**REQUEST**
Replace "file" with "script" in the items from the line containing "The width and height of the screenshot is (1456, 822)." through the end of the items, inclusive, and write out only those lines with nothing else changed. Leave the pictures out.
* * * *
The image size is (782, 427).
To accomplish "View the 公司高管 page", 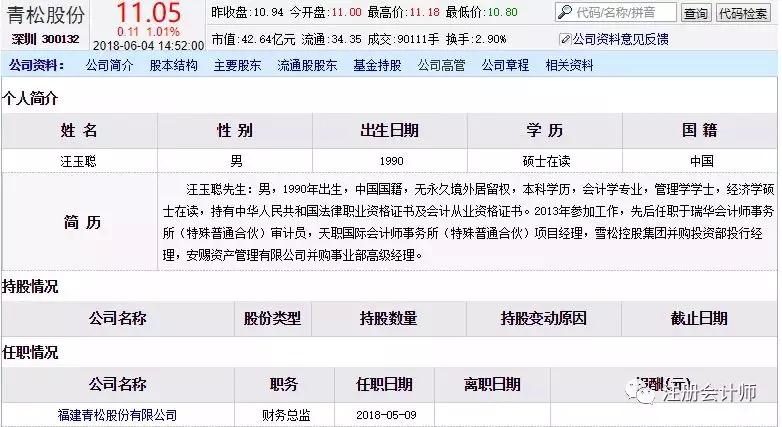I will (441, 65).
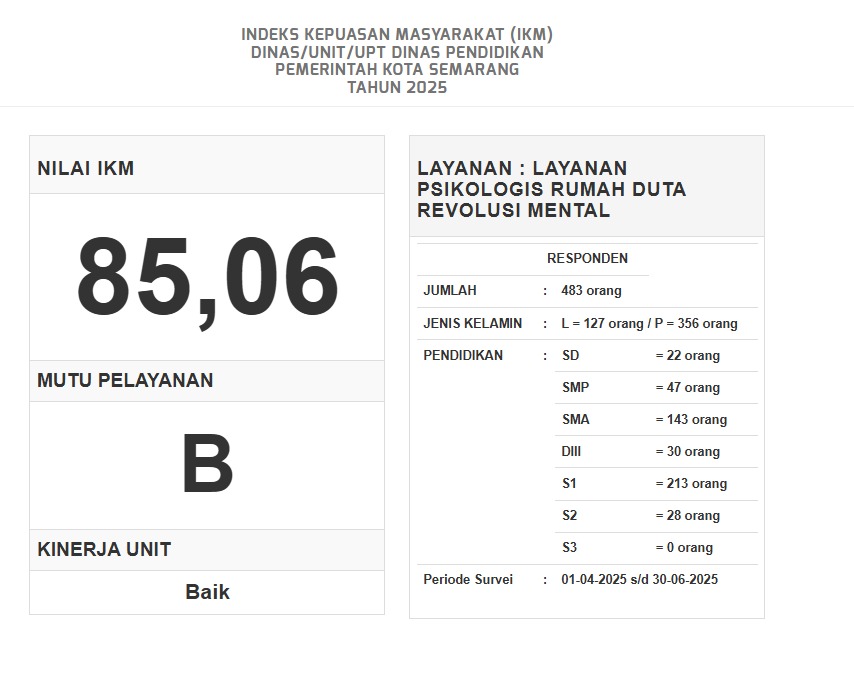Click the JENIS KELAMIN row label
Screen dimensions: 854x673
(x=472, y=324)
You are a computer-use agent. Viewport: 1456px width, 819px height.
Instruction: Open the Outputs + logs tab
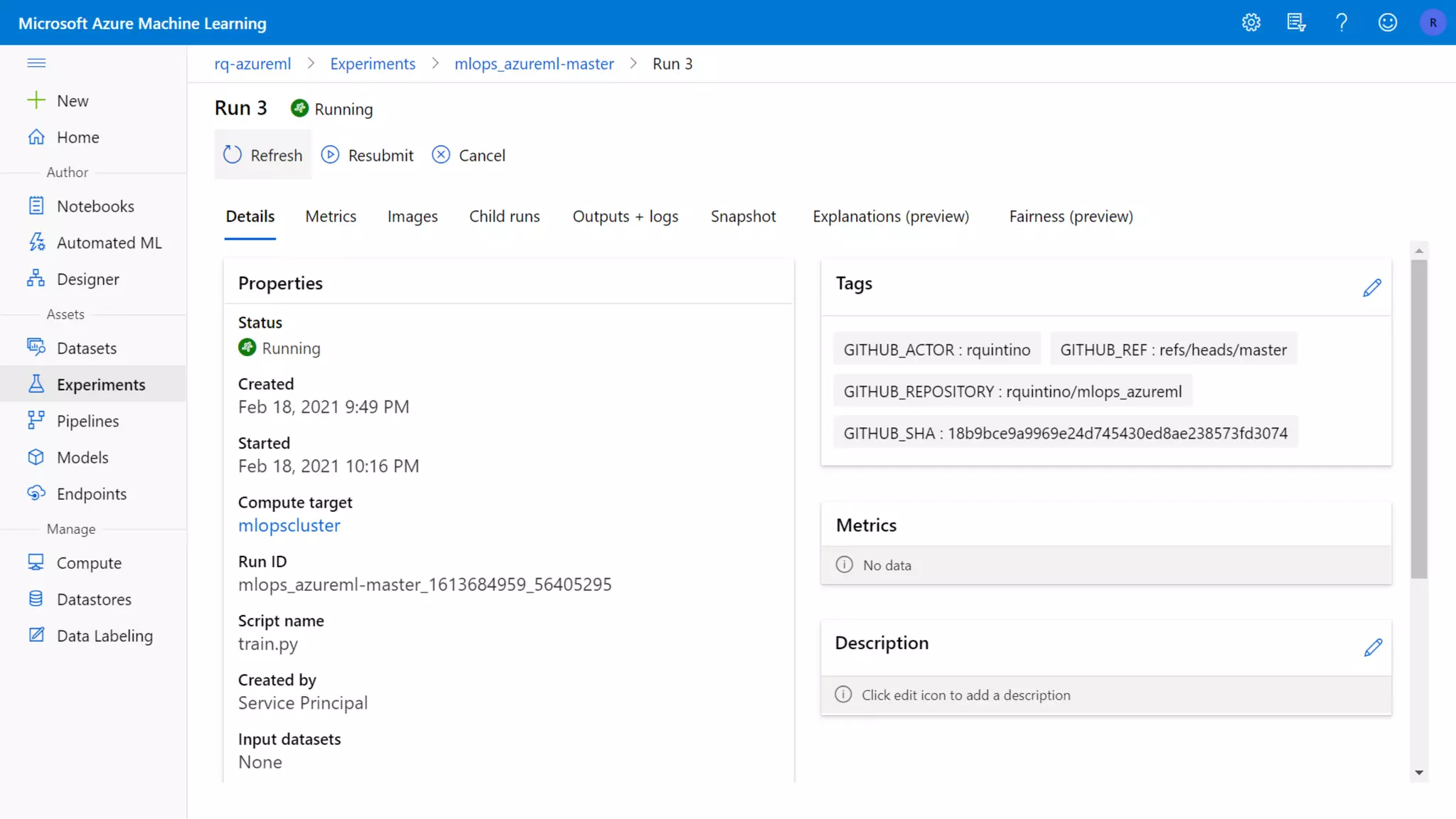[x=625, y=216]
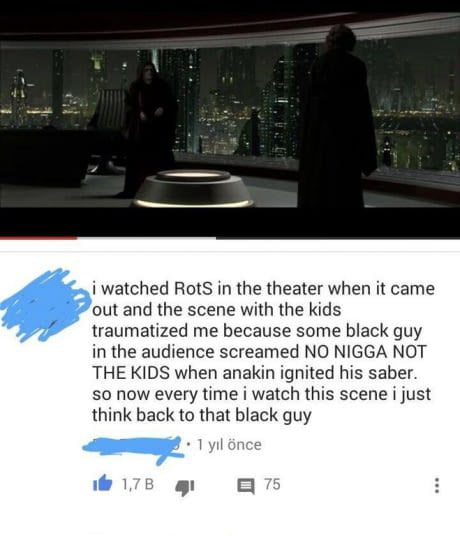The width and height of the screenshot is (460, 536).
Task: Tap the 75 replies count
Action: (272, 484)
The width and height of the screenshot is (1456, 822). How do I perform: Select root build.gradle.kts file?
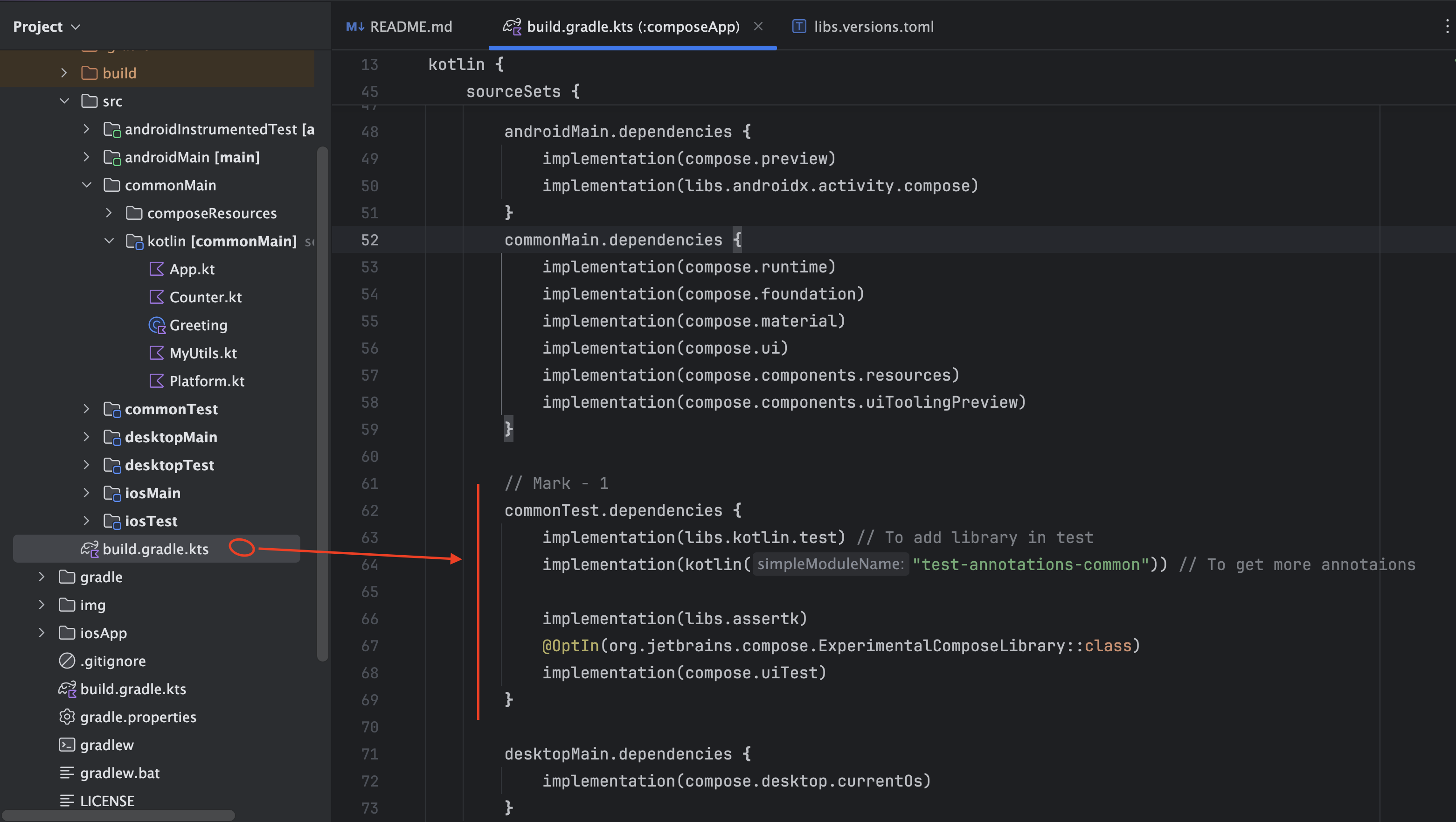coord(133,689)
* * * *
**EXERCISE RESPONSE**
The width and height of the screenshot is (1456, 822). How do I perform: Select root build.gradle.kts script?
coord(133,689)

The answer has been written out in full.